• WHAT TO WORK ON: Reproduce the items below word for word, from the first line through the line containing "click(113, 15)", both included. Omit the pictures.

• Items from a dataset:
=====
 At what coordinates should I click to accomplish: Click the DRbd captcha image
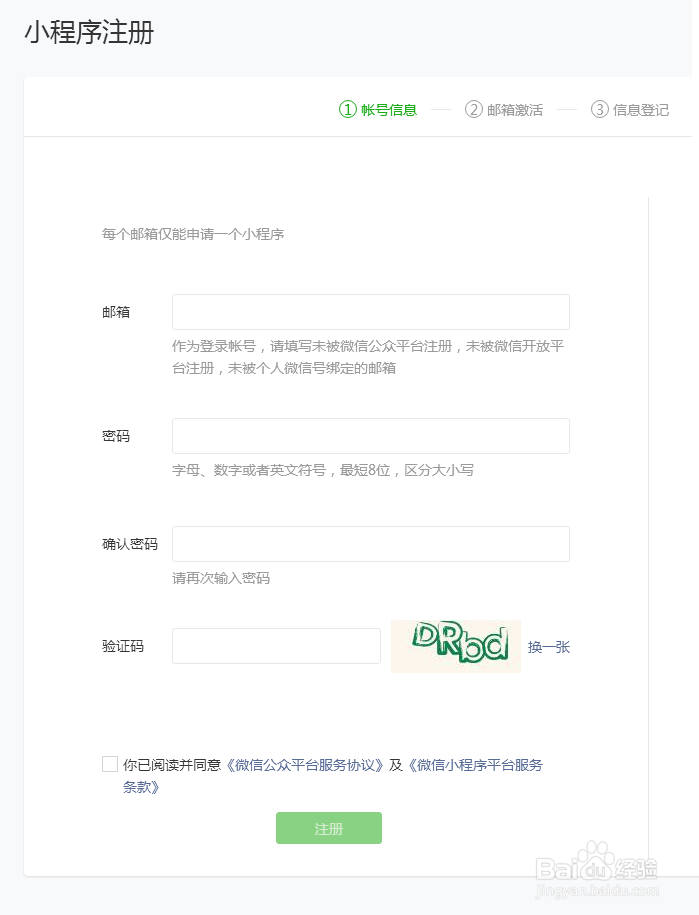click(x=456, y=646)
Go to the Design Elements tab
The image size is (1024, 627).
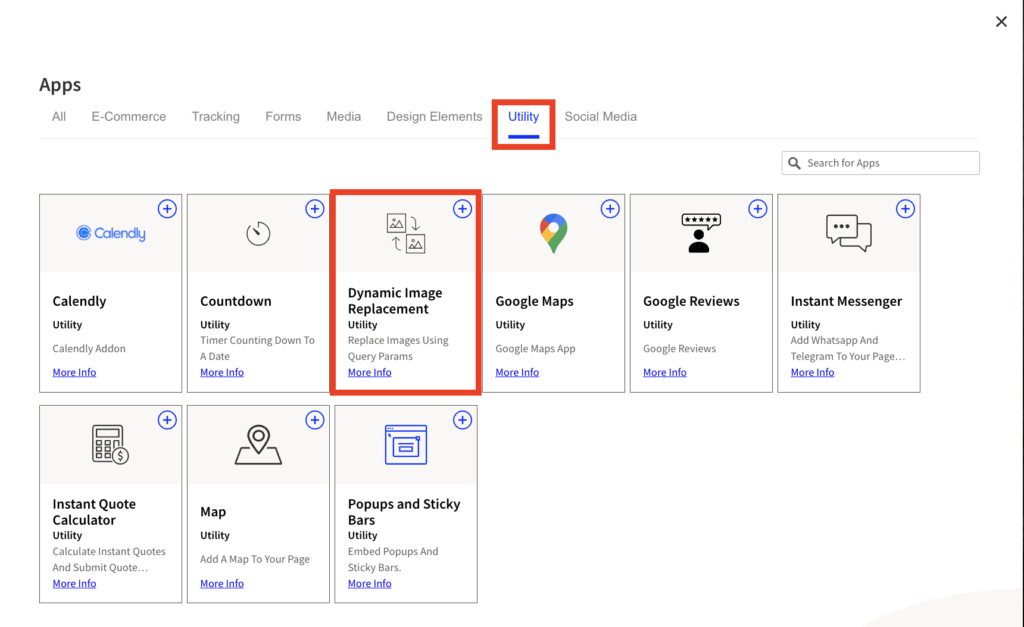pos(434,117)
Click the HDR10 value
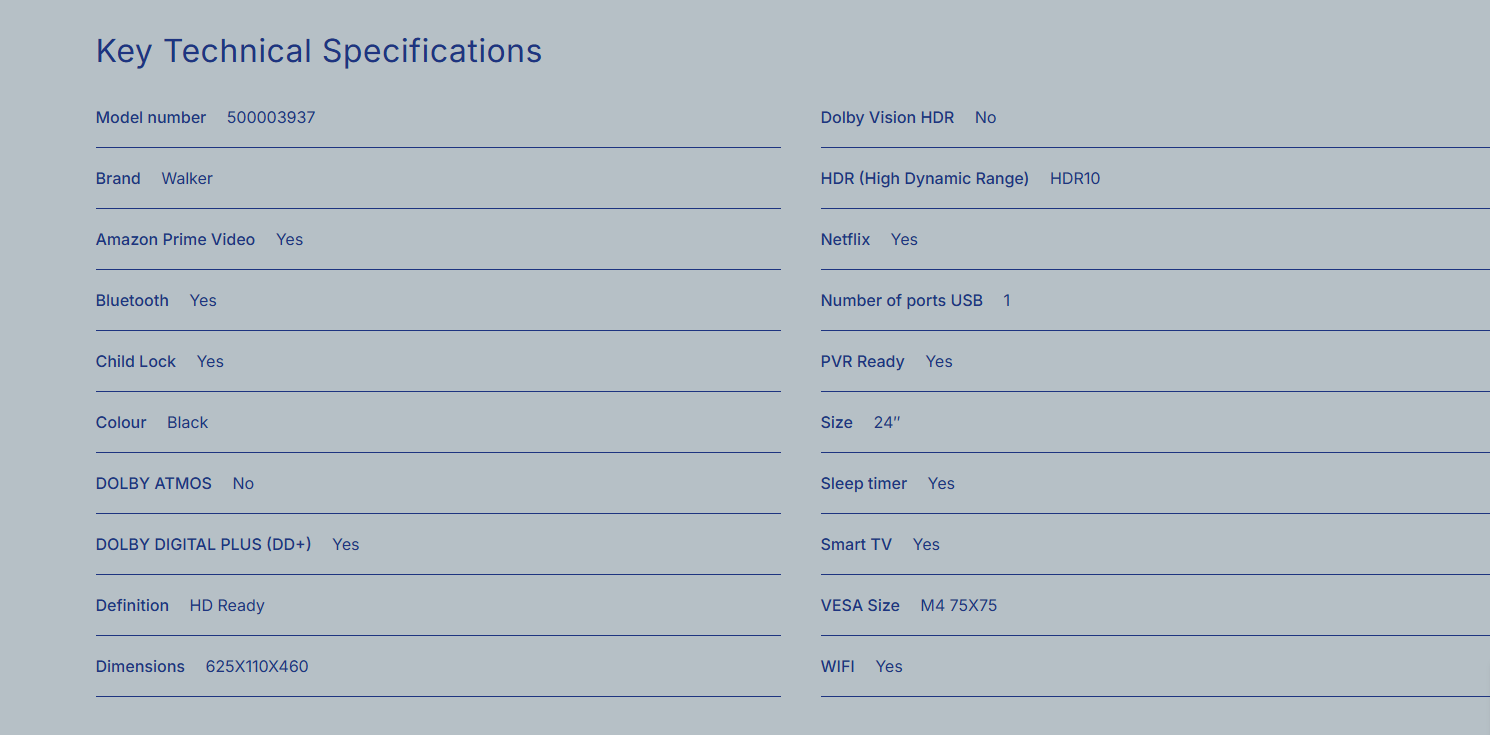Viewport: 1490px width, 735px height. (1075, 179)
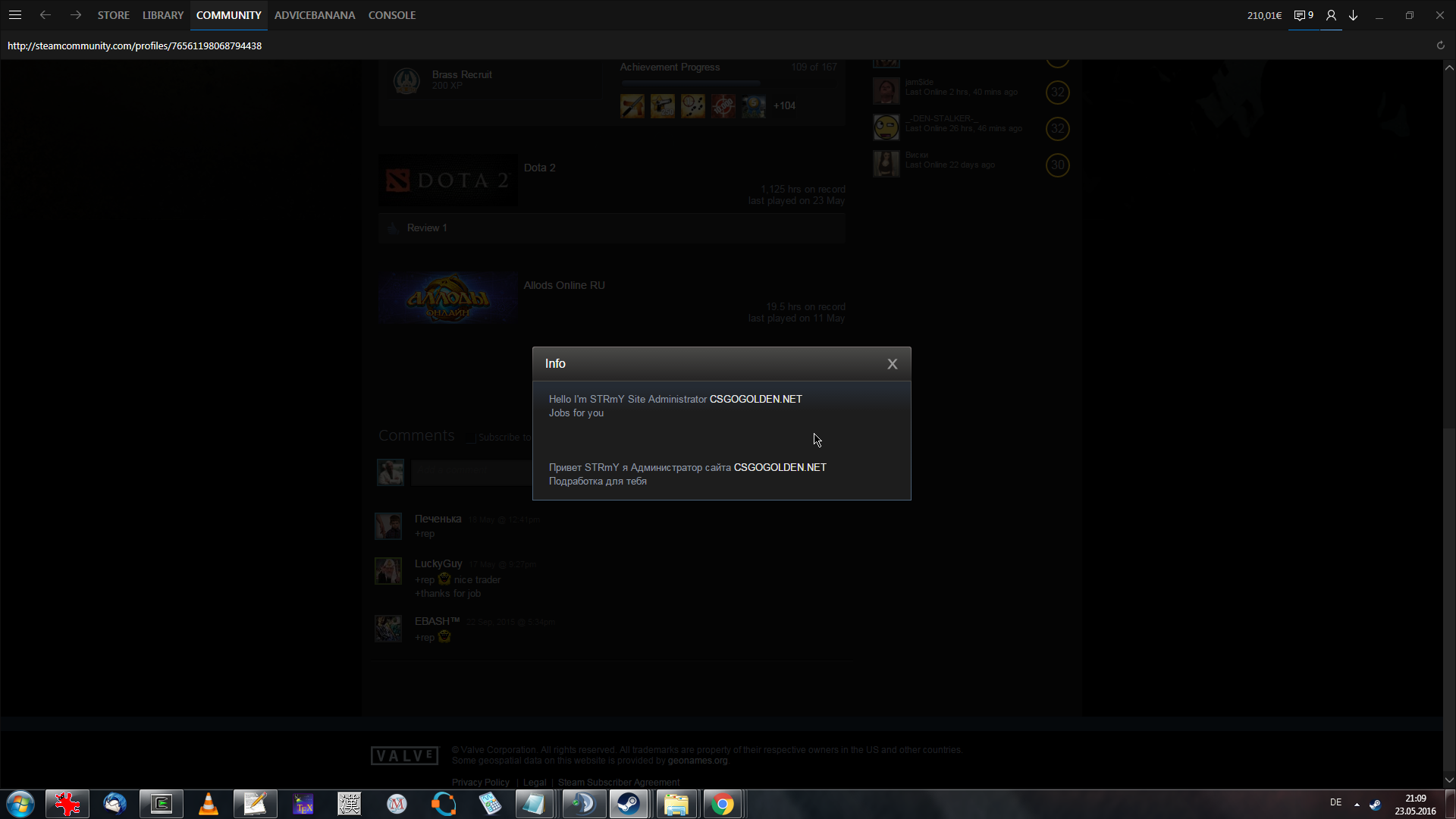Switch to the STORE tab
This screenshot has width=1456, height=819.
click(113, 15)
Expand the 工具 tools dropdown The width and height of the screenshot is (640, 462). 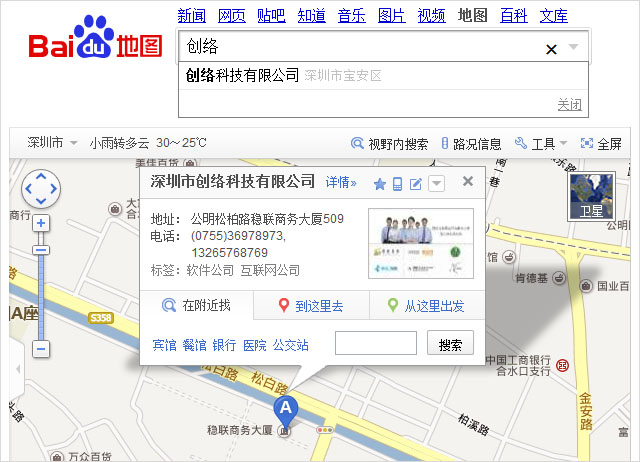(x=541, y=144)
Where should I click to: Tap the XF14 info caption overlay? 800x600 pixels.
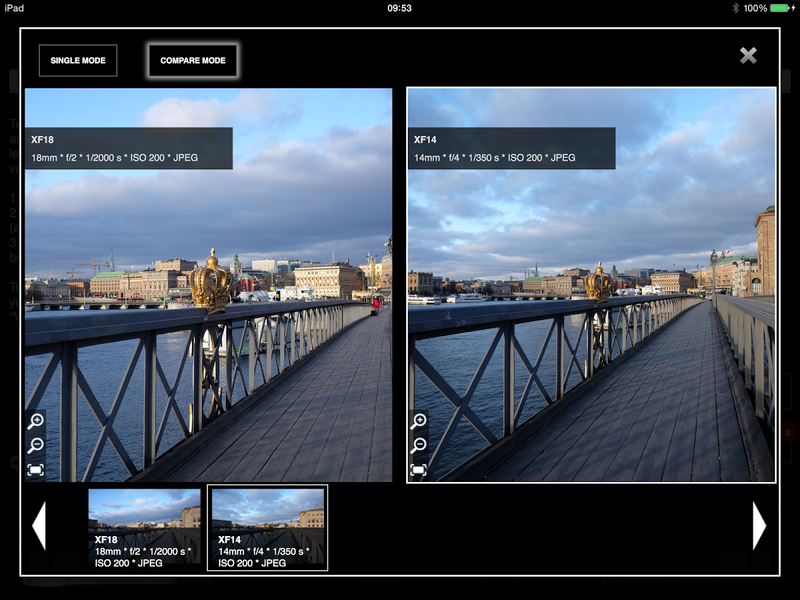coord(512,148)
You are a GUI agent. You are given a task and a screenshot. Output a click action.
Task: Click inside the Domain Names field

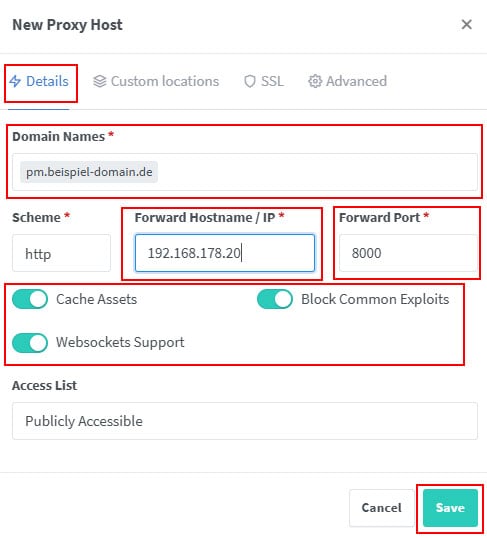(245, 172)
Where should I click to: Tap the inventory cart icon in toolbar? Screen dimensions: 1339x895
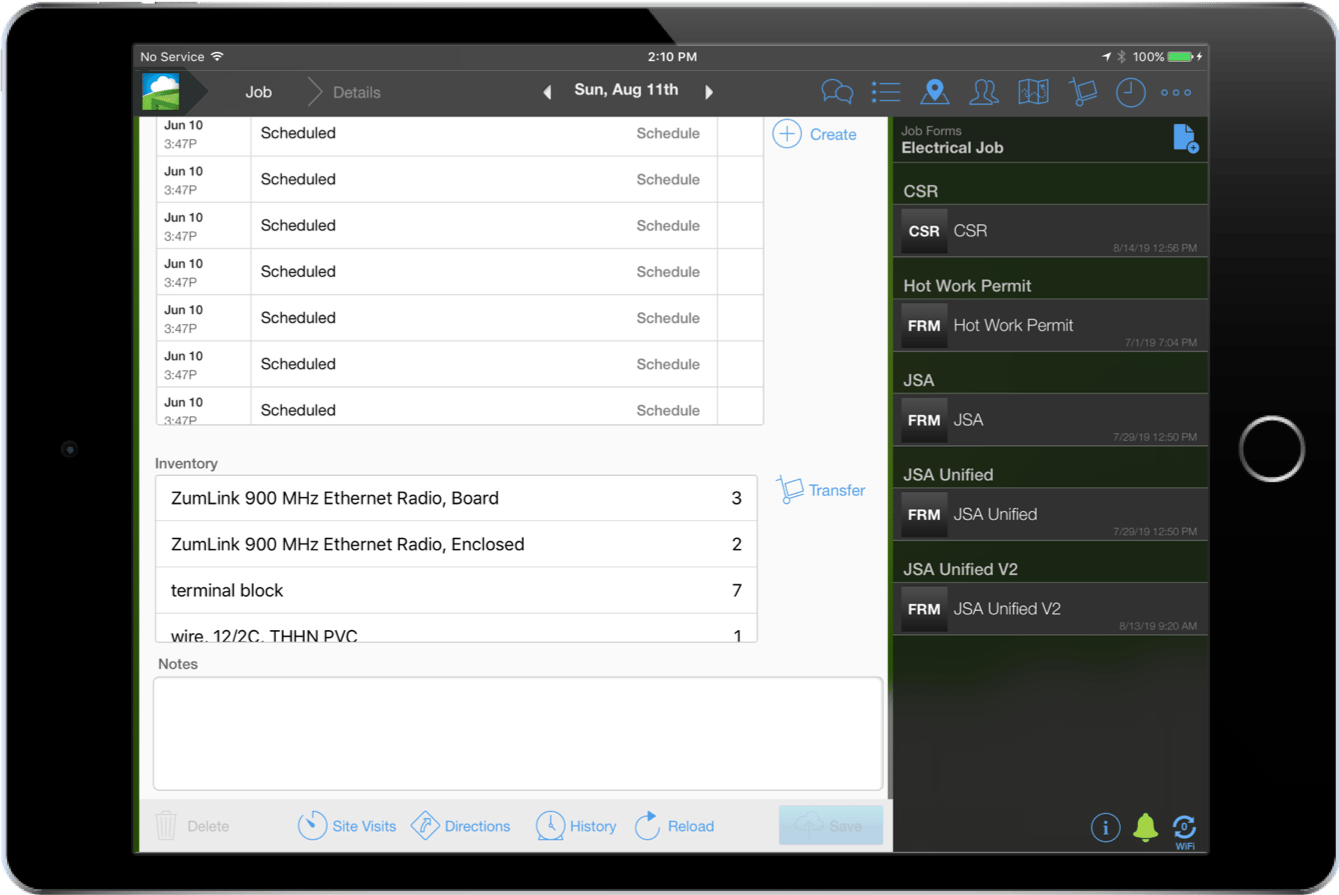[x=1082, y=92]
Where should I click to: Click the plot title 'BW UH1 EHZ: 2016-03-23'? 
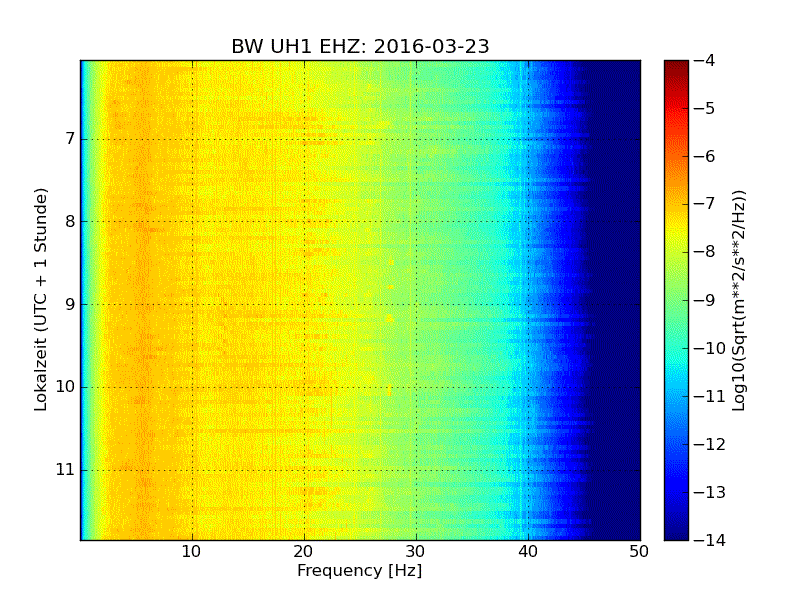360,47
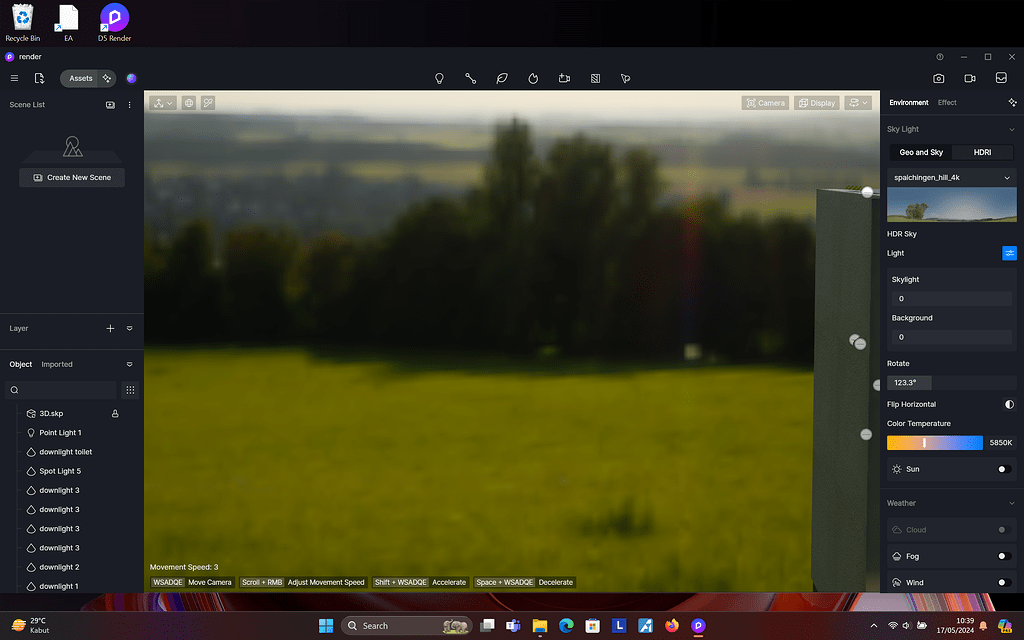Open video render with the camcorder icon
The image size is (1024, 640).
pyautogui.click(x=969, y=78)
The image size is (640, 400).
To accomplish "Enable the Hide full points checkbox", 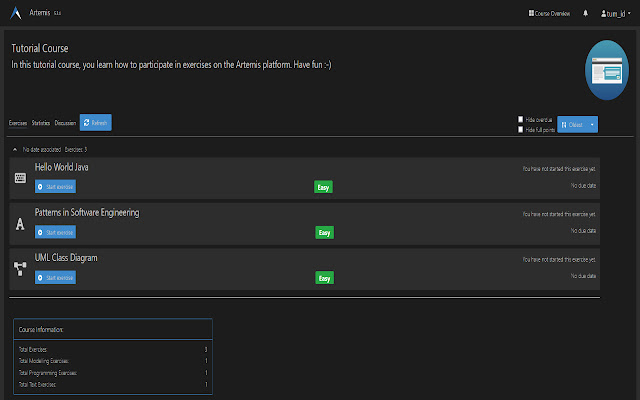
=====
• RESPONSE:
 At what coordinates should I click to accomplish: Click the DRbd captcha image
click(x=456, y=646)
Go to the Design Elements tab
The image size is (1024, 627).
pos(434,117)
Click the HDR10 value
Viewport: 1490px width, 735px height. (1075, 179)
Switch to the STORE tab
This screenshot has width=1456, height=819.
click(113, 15)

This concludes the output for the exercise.